PROVIDED TEXT:
******

Four teams. Four skiers each. One practice day. Two contest days. Team captains were chosen on Thursday night and through random selection they were assigned their team members. On Friday and Saturday morning, riders went head-to-head trying to gather the most points possible for their team. The top two teams thus went into a single-run finals on Saturday afternoon where eventually four athletes on one team would be coined the winners of Red Bull Cascade — winning this event combines the skills of multiple disciplines of skiing so bragging rights extend beyond the simple gold medal.
Team 1 — Overshoot
Marin Hamill, Aaron Blunck, Konnor Ralph, Tanner Blakely
Team 2 — Center Punch
Jay Riccomini, Cody Laplante, Ben Smith, Birk Irving
Team 3 — Mando
Bell Harwood, Bobby Brown, Jed Waters, Colby Stevenson
Team 4 — Punchfront
Svea Irving, Gus Kenworthy, Blake Wilson, Henry Robarge
The course itself was nothing short of a spectacle, a freeskier’s dream combined with engineering genius. Bobby Brown’s brain paired with a team of park builders led by the man, the myth, the legend himself, Charles Beckinsale, created a creative, technical, and extremely large-scale course that challenged the athletes in new and unique ways. The course began with a “choose-your-own-adventure” style big mountain/freeride/cliff-filled section that truly showed what Solitude is known for – big sends and crazy lines. This led the riders directly into a step-down jump that shot them into another smaller hit, right into a New England style gladed area.

******

GIVEN INFORMATION:
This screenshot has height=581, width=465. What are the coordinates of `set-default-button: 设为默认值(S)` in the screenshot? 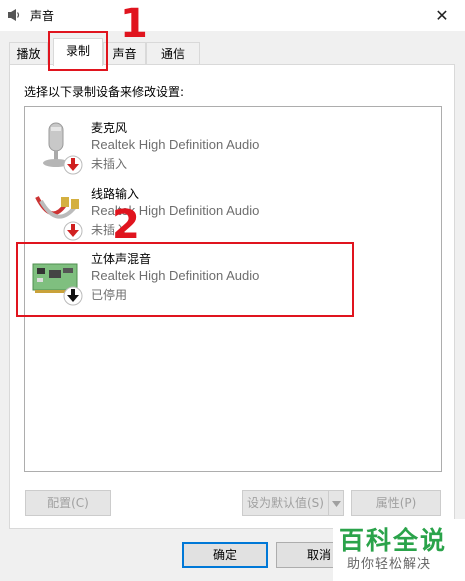 It's located at (285, 503).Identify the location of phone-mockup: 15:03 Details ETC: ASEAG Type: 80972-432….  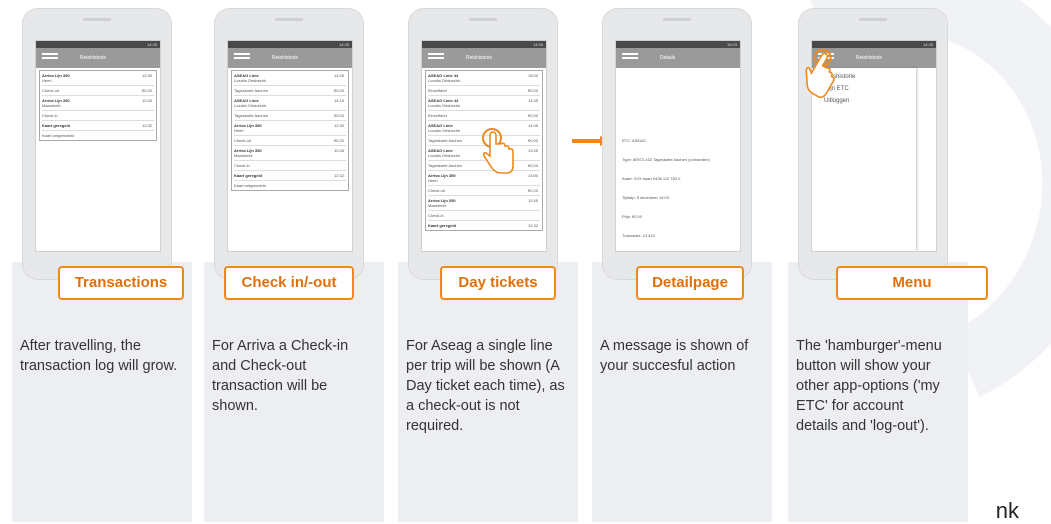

******

AIM OF THE EXERCISE: Reproduce the stretch from "Four teams. Four" through "simple gold medal." in the Red Bull Cascade text.

SOLUTION FOR THIS TASK:
Four teams. Four skiers each. One practice day. Two contest days. Team captains were chosen on Thursday night and through random selection they were assigned their team members. On Friday and Saturday morning, riders went head-to-head trying to gather the most points possible for their team. The top two teams thus went into a single-run finals on Saturday afternoon where eventually four athletes on one team would be coined the winners of Red Bull Cascade — winning this event combines the skills of multiple disciplines of skiing so bragging rights extend beyond the simple gold medal.